La sostenibilidad también ha ganado protagonismo, nos referiremos al consumo energético, la gestión responsable de residuos, la durabilidad de los componentes y las estrategias de economía circular.

Por otra parte, la interoperabilidad se ha convertido en una exigencia prácticamente indispensable. Los hospitales dependen de ecosistemas digitales donde conviven historias clínicas electrónicas, archivos de imágenes, sistemas de radiología y múltiples aplicaciones clínicas, y todos ellos deben “hablarse” entre sí.

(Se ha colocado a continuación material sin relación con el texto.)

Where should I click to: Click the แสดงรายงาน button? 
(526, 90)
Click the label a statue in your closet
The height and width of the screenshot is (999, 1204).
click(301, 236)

Existe lo que podría definirse como problema o éxito, al hablar de la velocidad a la que evoluciona la tecnología médica. Los procedimientos administrativos pueden prolongarse durante meses, mientras que los fabricantes incorporan continuamente nuevas funcionalidades.

Otro consejo es que los responsables de contratación deben garantizar que las novedades tecnológicas aporten beneficios reales sin introducir complejidades innecesarias o riesgos operativos.

Finalmente, la presión presupuestaria obliga a optimizar cada inversión. Los hospitales deben seleccionar soluciones que respondan a las necesidades clínicas presentes sin comprometer la sostenibilidad económica a largo plazo.

Conclusiones

Las licitaciones públicas para la adquisición de aceleradores lineales y ecógrafos son algo esencial en la modernización de los sistemas sanitarios. La creciente complejidad tecnológica ha impulsado modelos de contratación que consideran no solo el precio (como era habitual antiguamente), sino también el valor clínico, la interoperabilidad, el mantenimiento y la sostenibilidad. La participación multidisciplinar en la elaboración de pliegos y en la evaluación de ofertas es determinante para asegurar inversiones alineadas con las necesidades asistenciales. Asimismo, la rápida evolución de la tecnología obliga a diseñar procedimientos suficientemente flexibles para incorporar innovación sin comprometer la transparencia ni la seguridad.